Suppose a sorted array is rotated at some pivot unknown to you beforehand.
(i.e., 0 1 2 4 5 6 7 might become 4 5 6 7 0 1 2).
Find the minimum element.
The array may contain duplicates.
解法1:本题旋转数组最小值的扩展,这次数组中可以存在重复元素了。上题因数组中无重复元素,因此通过判断nums[left]和nums[mid]的大小可以确定[left,mid]之间是否是严格递增的,而当存在重复元素时就不能这样简单的确定了。比如数组{0,1,1,1,1}的两种旋转{1,0,1,1,1}和{1,1,1,0,1},第一次迭代时nums[left]=nums[mid]=nums[right],这样不能确定不能确定[left,mid)或者(mid,right]是不是升序,也不知道最小元素0是在[left,mid]还是[mid,right]之中。因此当left、mid、right三者所指数组元素相同时调用顺序查找算法。
class Solution {
public:
int findMin(vector<int>& nums) {
int n = nums.size(), left = 0, right = n - 1, mid = 0;
if (n <= 1) return n == 1 ? nums[0] : 0;
while (nums[left] >= nums[right]) {
mid = (left + right) >> 1;
if (nums[left] == nums[mid] && nums[mid] == nums[right])
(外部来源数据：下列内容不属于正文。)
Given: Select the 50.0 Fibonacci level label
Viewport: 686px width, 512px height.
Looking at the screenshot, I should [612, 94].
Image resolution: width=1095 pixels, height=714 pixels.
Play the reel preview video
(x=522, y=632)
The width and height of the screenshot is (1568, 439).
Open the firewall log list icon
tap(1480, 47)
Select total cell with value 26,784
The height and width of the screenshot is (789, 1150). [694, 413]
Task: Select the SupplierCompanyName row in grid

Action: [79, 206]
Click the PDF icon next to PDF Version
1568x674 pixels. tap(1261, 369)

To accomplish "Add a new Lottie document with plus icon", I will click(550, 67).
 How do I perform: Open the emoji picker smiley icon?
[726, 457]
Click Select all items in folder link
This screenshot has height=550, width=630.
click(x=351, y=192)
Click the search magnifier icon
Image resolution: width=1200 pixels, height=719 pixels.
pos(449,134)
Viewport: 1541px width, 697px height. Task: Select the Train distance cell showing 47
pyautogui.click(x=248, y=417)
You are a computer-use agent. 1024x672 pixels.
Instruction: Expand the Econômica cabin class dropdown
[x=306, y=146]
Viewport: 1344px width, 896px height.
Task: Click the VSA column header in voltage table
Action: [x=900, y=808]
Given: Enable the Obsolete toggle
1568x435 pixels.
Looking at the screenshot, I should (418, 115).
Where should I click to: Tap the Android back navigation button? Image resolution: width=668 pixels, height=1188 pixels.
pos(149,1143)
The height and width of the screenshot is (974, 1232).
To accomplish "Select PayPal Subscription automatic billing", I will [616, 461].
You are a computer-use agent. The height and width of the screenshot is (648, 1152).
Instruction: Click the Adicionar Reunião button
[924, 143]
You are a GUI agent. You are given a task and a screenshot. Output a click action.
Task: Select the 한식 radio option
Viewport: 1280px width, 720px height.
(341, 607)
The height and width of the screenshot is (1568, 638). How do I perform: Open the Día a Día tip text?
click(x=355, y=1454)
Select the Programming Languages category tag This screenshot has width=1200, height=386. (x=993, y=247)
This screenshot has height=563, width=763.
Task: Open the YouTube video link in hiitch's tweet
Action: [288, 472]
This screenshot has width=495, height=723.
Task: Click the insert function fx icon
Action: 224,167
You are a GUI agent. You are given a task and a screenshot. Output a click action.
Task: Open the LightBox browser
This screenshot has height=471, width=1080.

return *min_element(nums.begin() + left, nums.begin() + right + 1);
else if (nums[mid] <= nums[right]) right = mid;
else left = mid + 1;
}
return nums[left];
}
};
解法2:当left、mid、right三者所指数组元素相同时,可以将left右移一位,跳过这个相同元素,这样并不会影响结果,因为这个元素还有另外的副本存在与剩下的数组中。注意输入数组有两种情况:要么nums[left]<nums[right],此时数组未被旋转,可以直接返回;要么nums[left]>=nums[right],这时数组被旋转过。
class Solution {
public:
int findMin(vector<int>& nums) {
int n = nums.size(), left = 0, right = n - 1, mid = 0;
if (n == 0) return 0;
while (left < right) {
if(nums[left] < nums[right]) return nums[left];
mid = (left + right) >> 1;
if (nums[left] < nums[mid])
left = mid + 1;
else if (nums[left] > nums[mid])
right = mid;
else ++left;
}
return nums[right];
}
};